115 Ala. 427 | Ala. | 1896

BRICKELL, C. J.

This action, in which the appellee was plaintiff and the appellant defendant, was commenced before a justice of the peace, and was founded on two witness certificates, issued to the appellee by the *428clerk of the county court of Escambia, certifying to the , attendance of the appellee as a witness for the defendants in a criminal case pending in the court, in which the appellant and another were joint defendants. The justice rendered judgment against the appellant, from which an appeal was taken to the circuit court. The amount in controversy not exceeding twenty dollars, the trial in the circuit court was by the judge without the intervention of a jury. On the trial, the appellee produced and read in evidence, the certificate which had been issued to him. There was evidence introduced that at the term of the court, when the criminal case was called for trial, the defendant jointly indicted with the appellant was discharged and the appellant was convicted. The dockets of the court, and the subpoena served on the appellee, showed that he was summoned as a witness for the defendants jointly, and not for one of them only. The clerk testified that he was directed by one Vogel, a justice of the peace, to summon the appellee ’as a witness for the defendant who was discharged. The appellee testified to his attendance as a witness, and the amount of his compensation, as stated in the certificate. That he requested the appellant to discharge him as a witness, and that he declined on the ground of want of authority. That on the trial he was examined as a witness on behalf of the appellant. The appellant testified, that his refusal to discharge the appellee as a witness, was upon the ground that he did not have him summoned. Upon this evidence, the judge rendered judgment against the appellant, in favor of the appellee, for the amount of the certificates with, interest, from which the appeal is taken.

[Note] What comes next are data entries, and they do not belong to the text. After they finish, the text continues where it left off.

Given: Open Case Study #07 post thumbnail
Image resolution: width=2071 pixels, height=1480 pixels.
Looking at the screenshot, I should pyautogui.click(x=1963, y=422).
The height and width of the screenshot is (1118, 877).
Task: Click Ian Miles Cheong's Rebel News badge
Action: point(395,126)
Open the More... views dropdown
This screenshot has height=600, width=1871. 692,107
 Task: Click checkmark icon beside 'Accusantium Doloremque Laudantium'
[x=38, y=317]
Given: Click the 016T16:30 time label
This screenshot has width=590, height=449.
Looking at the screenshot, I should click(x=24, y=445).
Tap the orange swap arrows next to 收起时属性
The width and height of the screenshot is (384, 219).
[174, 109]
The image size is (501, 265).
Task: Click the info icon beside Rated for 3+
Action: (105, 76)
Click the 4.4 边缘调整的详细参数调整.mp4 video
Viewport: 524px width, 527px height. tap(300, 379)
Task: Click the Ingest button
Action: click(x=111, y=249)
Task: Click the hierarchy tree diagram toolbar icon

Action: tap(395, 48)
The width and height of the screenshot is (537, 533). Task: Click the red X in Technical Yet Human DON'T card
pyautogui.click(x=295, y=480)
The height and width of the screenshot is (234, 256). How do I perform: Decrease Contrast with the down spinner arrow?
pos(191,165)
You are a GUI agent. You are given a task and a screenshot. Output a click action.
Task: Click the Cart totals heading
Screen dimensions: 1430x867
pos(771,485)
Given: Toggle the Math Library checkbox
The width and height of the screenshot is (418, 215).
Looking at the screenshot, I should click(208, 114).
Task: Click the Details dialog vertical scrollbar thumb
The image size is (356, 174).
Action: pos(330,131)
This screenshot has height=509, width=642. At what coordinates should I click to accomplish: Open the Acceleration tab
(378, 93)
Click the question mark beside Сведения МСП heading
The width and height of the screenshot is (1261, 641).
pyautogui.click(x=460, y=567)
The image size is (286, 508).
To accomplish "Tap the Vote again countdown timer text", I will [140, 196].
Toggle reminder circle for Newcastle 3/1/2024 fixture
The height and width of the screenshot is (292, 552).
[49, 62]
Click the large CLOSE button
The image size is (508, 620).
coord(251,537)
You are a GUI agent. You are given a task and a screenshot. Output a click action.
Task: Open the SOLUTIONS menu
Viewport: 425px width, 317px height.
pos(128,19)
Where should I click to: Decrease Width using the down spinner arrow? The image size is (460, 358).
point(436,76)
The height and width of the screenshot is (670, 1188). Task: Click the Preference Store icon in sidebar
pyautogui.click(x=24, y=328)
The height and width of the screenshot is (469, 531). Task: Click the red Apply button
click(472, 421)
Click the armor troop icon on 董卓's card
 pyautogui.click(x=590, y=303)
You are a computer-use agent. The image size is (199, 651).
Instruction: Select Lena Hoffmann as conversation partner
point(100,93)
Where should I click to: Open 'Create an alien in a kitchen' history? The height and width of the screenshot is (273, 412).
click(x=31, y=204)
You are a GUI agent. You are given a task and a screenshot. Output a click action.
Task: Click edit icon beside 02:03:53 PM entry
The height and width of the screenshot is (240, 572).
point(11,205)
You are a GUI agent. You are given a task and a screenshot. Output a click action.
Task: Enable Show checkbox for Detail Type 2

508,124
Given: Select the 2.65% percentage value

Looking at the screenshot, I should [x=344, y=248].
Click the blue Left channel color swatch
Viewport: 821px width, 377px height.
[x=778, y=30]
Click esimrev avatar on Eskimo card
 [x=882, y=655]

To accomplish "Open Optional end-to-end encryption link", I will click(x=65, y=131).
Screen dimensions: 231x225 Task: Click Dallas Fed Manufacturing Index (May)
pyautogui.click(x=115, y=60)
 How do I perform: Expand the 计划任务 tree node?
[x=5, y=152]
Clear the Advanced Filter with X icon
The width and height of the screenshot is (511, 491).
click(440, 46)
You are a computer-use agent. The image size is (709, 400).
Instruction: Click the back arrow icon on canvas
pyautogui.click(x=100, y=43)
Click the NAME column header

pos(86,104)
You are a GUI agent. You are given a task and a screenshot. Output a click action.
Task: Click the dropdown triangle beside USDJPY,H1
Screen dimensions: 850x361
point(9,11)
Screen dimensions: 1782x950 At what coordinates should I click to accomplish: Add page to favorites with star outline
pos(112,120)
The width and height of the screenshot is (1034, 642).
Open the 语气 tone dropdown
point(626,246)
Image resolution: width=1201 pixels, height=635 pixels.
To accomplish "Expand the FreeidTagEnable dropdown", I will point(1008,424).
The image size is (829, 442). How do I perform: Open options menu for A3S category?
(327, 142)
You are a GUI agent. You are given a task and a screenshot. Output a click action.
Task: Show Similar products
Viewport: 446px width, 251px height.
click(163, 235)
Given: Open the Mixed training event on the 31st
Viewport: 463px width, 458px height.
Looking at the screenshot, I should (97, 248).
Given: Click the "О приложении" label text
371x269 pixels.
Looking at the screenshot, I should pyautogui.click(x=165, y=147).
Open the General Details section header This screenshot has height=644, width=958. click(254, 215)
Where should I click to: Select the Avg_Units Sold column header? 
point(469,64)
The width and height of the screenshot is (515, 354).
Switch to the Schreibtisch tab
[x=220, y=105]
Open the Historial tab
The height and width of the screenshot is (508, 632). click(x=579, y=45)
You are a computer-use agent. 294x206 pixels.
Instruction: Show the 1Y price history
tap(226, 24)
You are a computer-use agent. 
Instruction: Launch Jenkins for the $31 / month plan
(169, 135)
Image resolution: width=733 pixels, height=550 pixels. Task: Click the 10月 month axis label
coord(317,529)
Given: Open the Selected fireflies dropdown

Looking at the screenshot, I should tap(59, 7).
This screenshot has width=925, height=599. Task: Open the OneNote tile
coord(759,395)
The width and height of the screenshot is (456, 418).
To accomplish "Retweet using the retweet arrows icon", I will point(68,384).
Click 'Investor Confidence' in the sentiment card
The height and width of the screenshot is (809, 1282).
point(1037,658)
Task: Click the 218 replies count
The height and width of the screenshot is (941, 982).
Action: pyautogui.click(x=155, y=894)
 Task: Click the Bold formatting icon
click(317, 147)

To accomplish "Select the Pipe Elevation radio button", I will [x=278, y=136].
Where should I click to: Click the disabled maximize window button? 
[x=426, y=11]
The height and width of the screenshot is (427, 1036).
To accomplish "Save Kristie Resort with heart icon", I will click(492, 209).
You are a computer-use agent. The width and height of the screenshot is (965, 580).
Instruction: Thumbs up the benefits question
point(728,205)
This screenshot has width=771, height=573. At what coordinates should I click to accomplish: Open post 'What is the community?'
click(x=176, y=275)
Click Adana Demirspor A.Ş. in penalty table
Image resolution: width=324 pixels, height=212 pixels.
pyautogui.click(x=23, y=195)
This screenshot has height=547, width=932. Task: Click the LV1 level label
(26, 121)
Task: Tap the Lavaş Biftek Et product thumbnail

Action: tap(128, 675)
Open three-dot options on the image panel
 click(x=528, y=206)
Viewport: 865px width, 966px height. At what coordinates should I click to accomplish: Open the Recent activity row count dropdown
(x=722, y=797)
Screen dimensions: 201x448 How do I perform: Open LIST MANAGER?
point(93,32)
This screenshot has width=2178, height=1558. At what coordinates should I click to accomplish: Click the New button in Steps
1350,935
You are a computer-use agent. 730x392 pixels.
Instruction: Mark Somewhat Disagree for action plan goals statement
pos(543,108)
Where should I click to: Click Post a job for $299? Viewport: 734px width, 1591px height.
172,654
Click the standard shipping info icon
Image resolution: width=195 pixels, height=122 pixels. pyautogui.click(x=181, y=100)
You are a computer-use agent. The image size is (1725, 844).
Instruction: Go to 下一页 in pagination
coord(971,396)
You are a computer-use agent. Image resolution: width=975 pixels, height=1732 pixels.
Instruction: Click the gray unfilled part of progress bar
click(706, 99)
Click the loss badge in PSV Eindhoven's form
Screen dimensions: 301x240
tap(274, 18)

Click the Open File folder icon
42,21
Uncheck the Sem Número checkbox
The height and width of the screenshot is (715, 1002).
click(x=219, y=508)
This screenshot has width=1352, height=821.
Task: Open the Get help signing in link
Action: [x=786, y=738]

The certificate, which the statute requires the clerk of a court to issue to a witness, is prima facie evidence of what appears on its face — prima facie evidence of compensation to which the witness is entitled, and of the liability of the party in whose behalf it is certified he attended, to pay the amount specified.—Carville v. Reynolds, 9 Ala. 969 ; Marsh v. Br. Bank Mobile, 10 Ala. 57; Burns v. Howard, 68 Ala. 352. If the evidence introduced on the trial in the court below, was not in all respects consistent with the statements of the certificates, a question we do not deem it within our province to discuss, it certainly is not of that degree which would *429justify an appellate court in pronouncing, that a judgment founded on it, is manifestly wrong. And as we can not so pronounce, the judgmeiit must be affirmed.

Affirmed.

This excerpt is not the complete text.